## Problem to solve
Please copy every line of the data in which the string "icon" appears.

## Supplied material
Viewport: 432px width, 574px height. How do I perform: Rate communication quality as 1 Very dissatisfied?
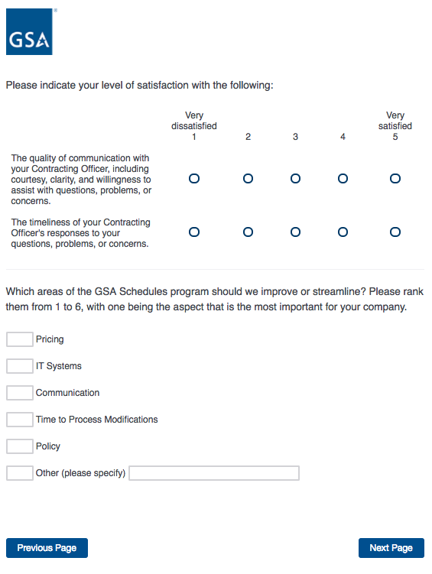[194, 179]
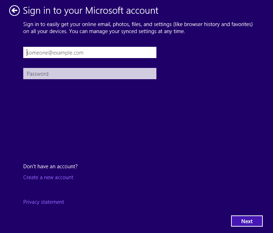Go back using the circled arrow
This screenshot has height=233, width=273.
click(14, 11)
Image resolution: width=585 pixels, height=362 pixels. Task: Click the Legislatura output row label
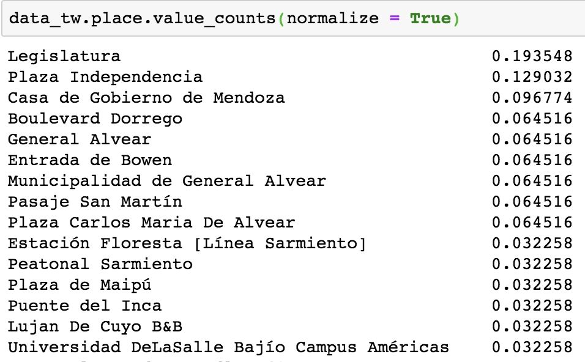tap(64, 57)
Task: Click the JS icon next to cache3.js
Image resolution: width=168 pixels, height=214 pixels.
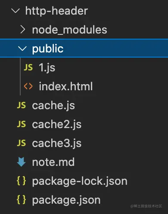Action: tap(22, 143)
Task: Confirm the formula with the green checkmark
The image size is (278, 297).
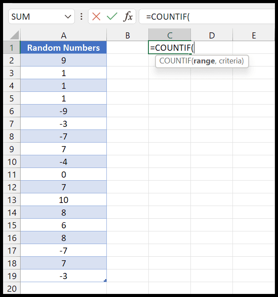Action: [x=112, y=17]

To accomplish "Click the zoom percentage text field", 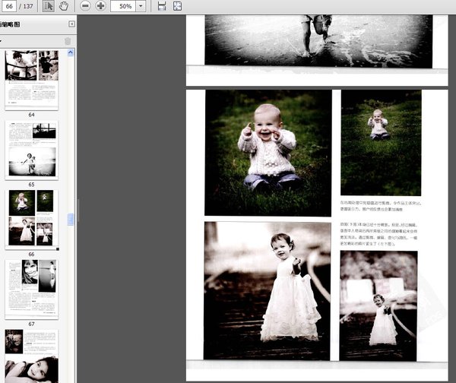I will coord(124,6).
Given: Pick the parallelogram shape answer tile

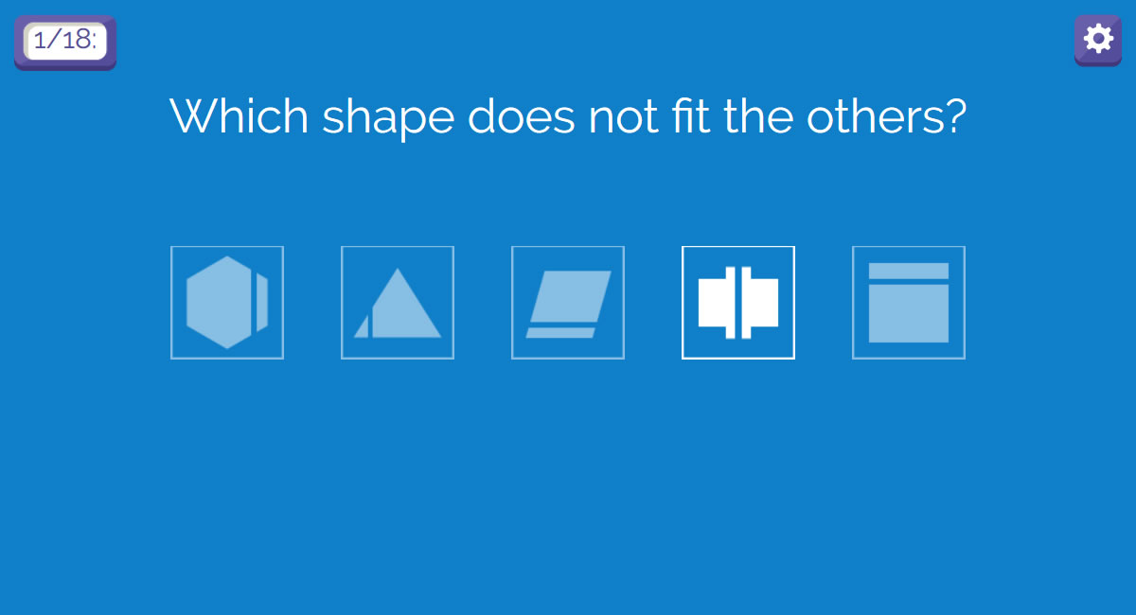Looking at the screenshot, I should 568,303.
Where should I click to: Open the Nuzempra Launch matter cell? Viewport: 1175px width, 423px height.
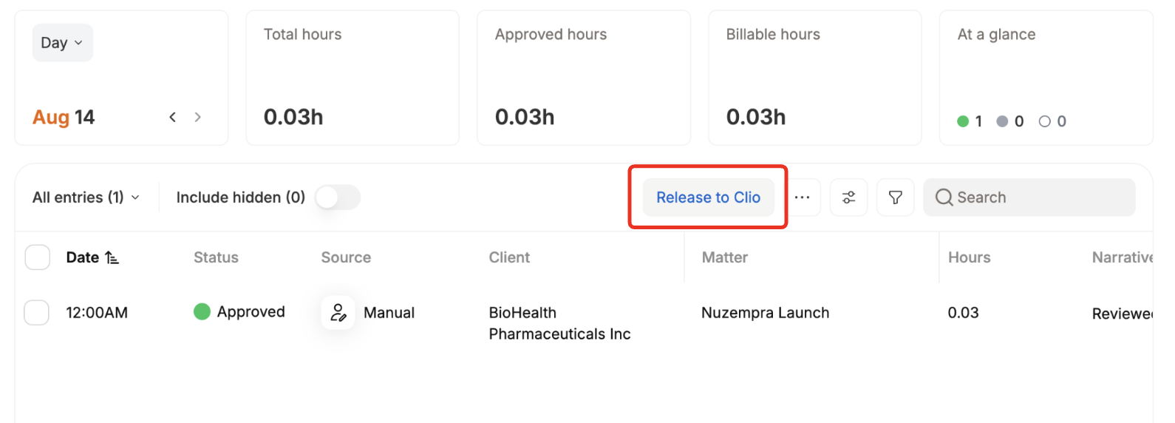[x=765, y=313]
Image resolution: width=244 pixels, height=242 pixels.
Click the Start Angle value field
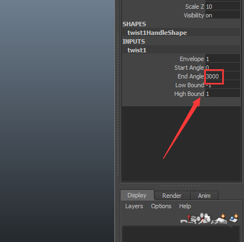[x=223, y=68]
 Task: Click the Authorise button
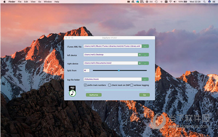(94, 95)
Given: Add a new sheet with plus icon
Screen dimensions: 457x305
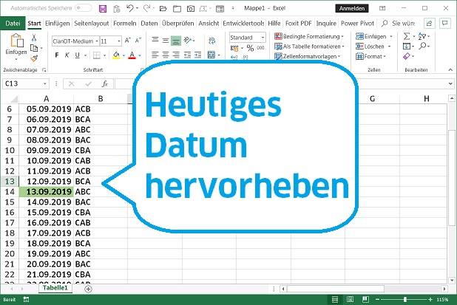Looking at the screenshot, I should [88, 289].
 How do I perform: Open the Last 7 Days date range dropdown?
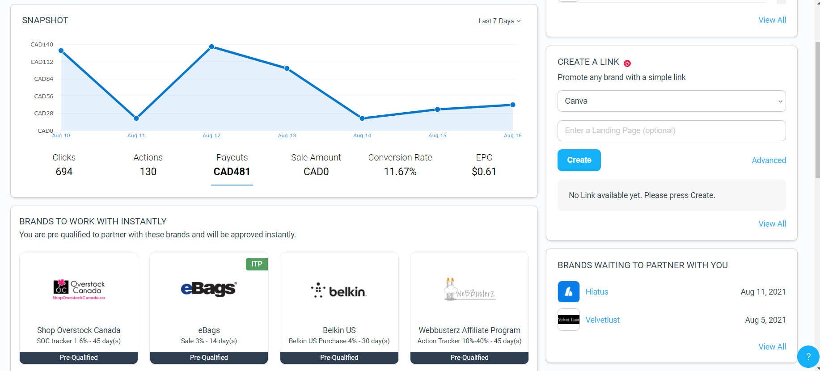pyautogui.click(x=499, y=21)
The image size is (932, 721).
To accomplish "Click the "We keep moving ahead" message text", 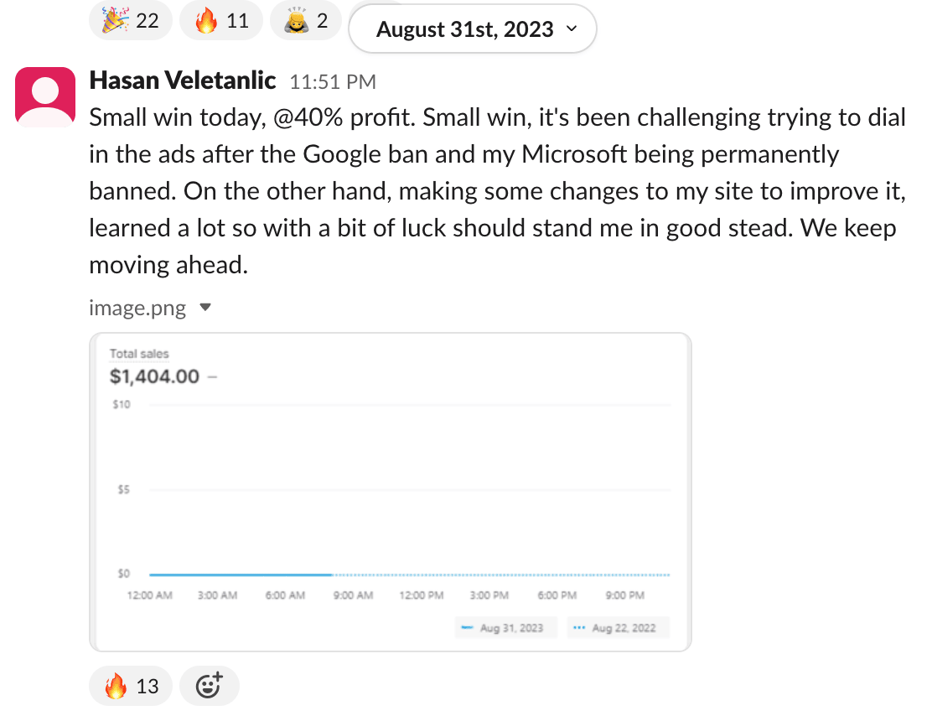I will pos(168,266).
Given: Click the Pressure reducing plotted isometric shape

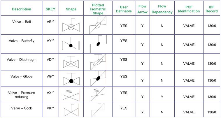Looking at the screenshot, I should 98,94.
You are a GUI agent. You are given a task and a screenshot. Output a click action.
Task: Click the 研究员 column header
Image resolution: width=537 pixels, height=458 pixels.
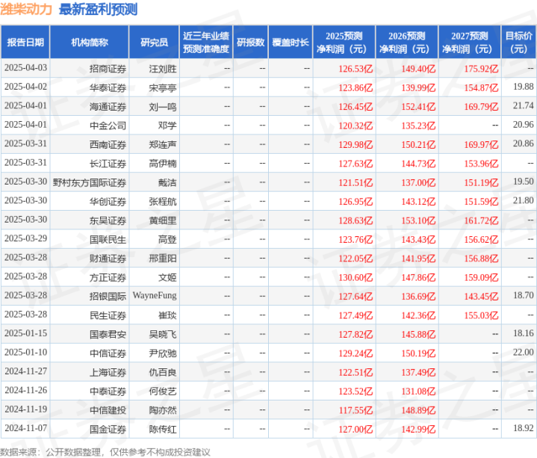coord(154,43)
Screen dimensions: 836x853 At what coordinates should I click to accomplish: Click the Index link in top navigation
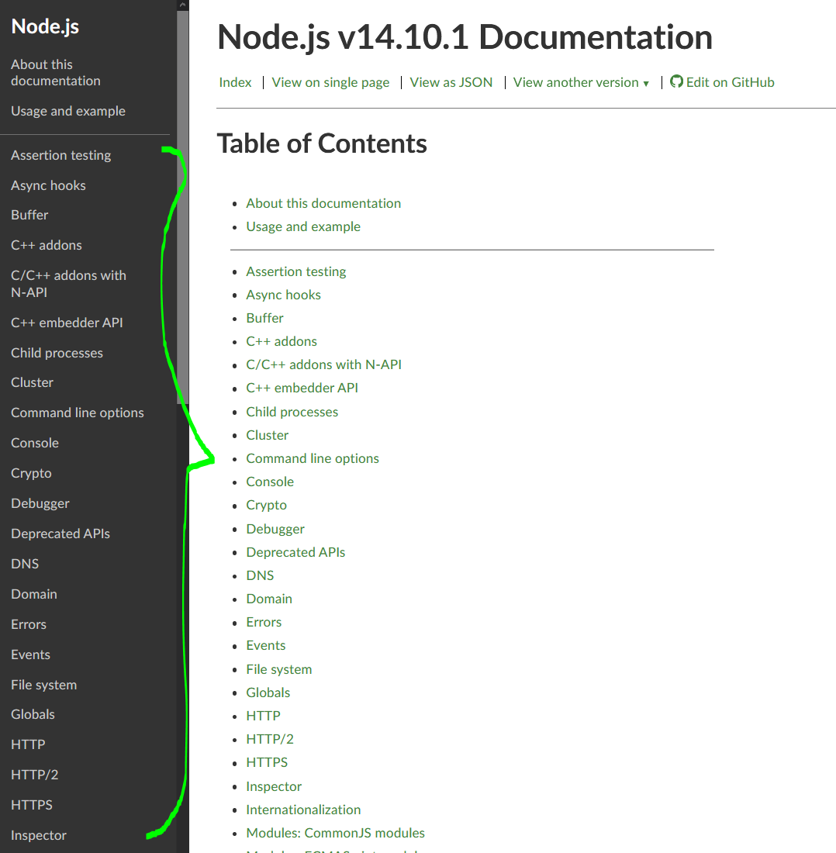pos(235,82)
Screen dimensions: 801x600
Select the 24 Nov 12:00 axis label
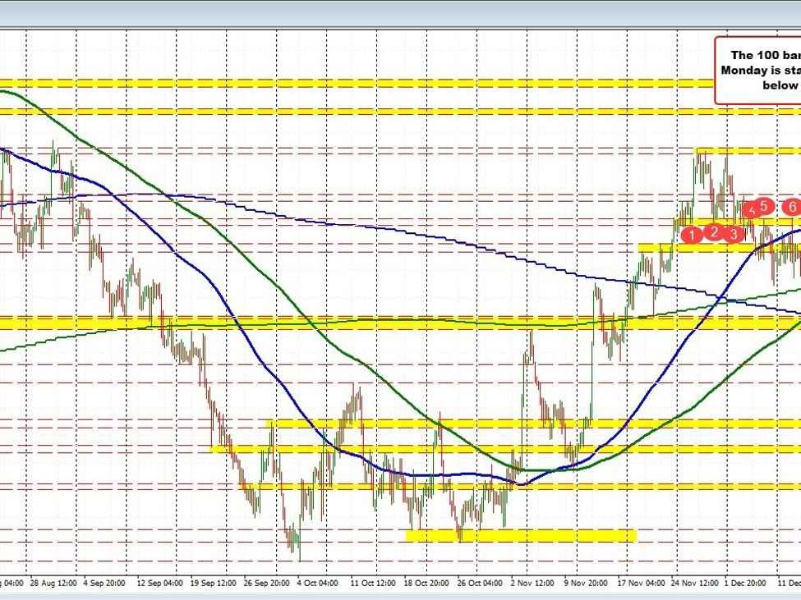694,583

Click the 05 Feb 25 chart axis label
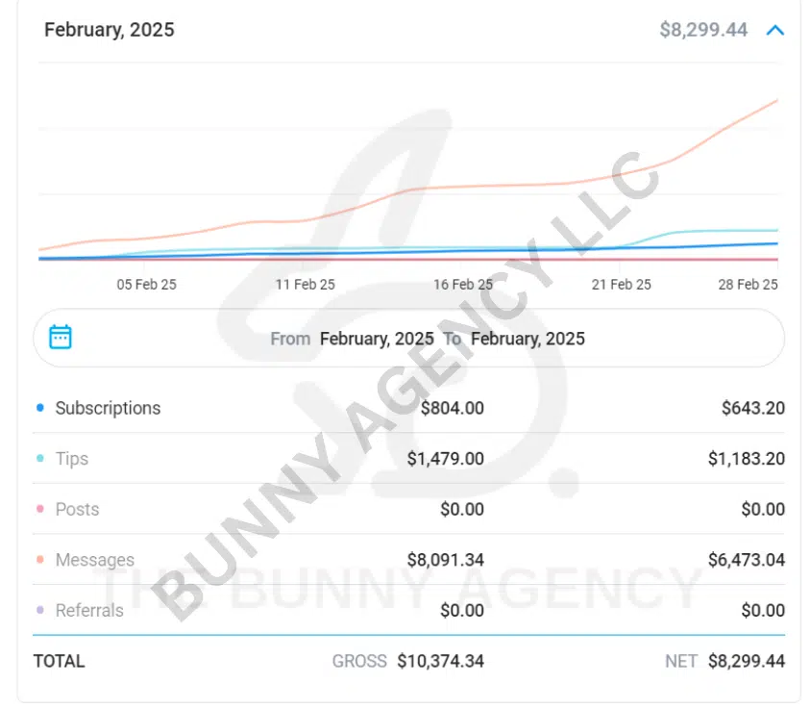tap(147, 285)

## Problem solution
Task: Click the JS icon next to cache3.js
Given: Add a new sheet with plus icon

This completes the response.